* _PROBLEM REQUIREMENTS_
Render the lines of the records below as a numbered list, skipping blank lines and leaving out the pictures.

═════ STORED DATA

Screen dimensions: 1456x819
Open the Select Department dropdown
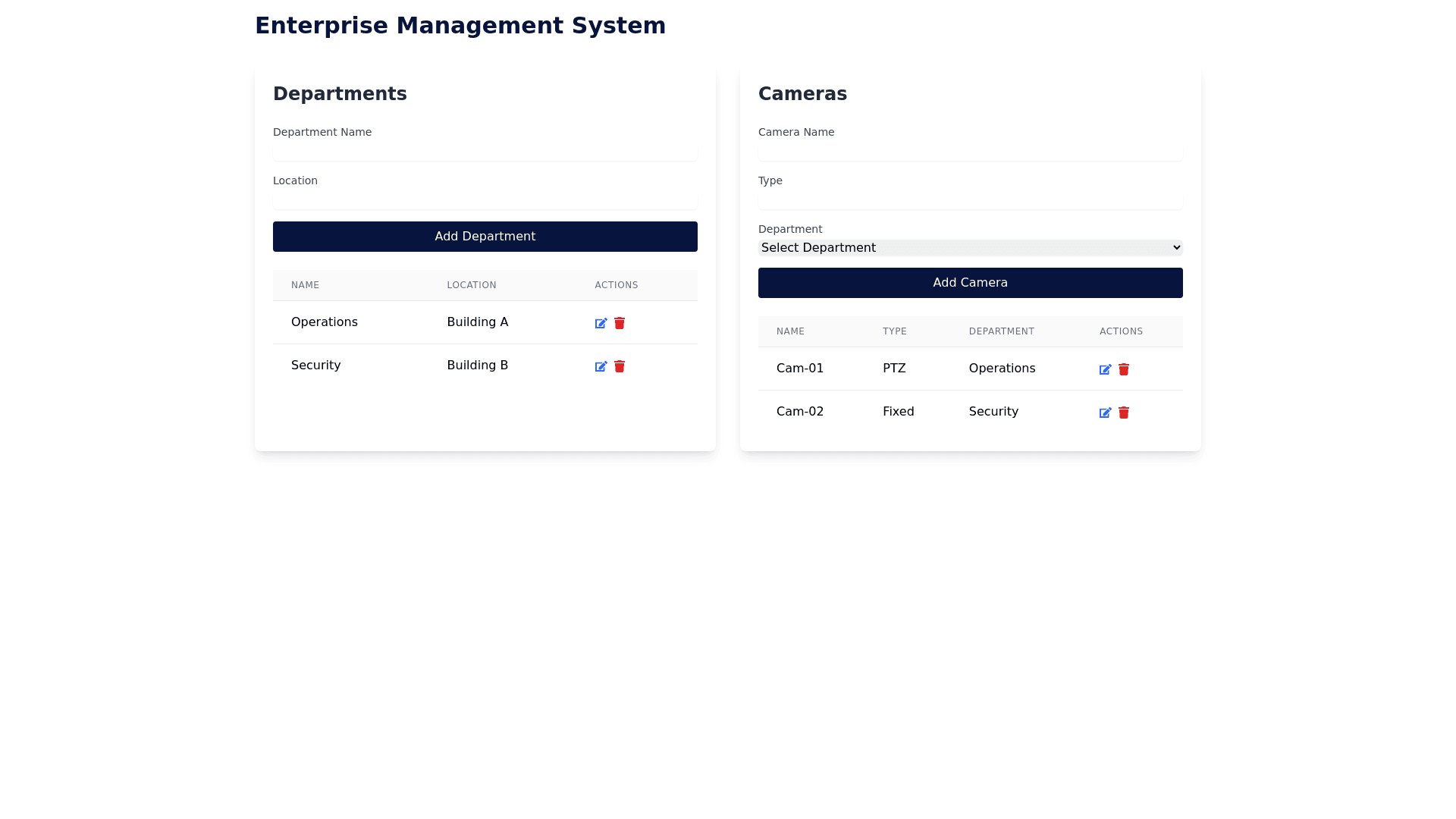[970, 248]
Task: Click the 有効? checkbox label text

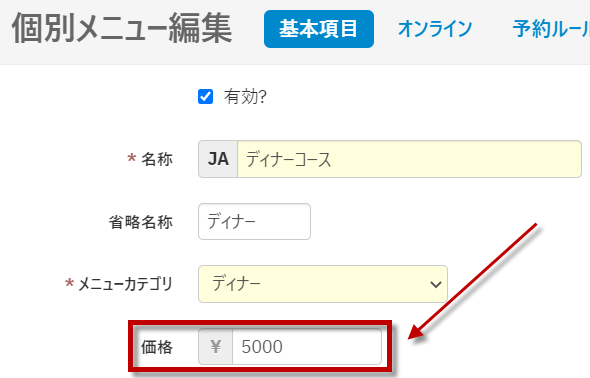Action: [245, 97]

══════════

* _THE SOLUTION_
1. Screen dimensions: 1456x819
2. Open the Select Department dropdown
3. [970, 248]
4. Task: Click the 有効? checkbox label text
5. Action: [245, 97]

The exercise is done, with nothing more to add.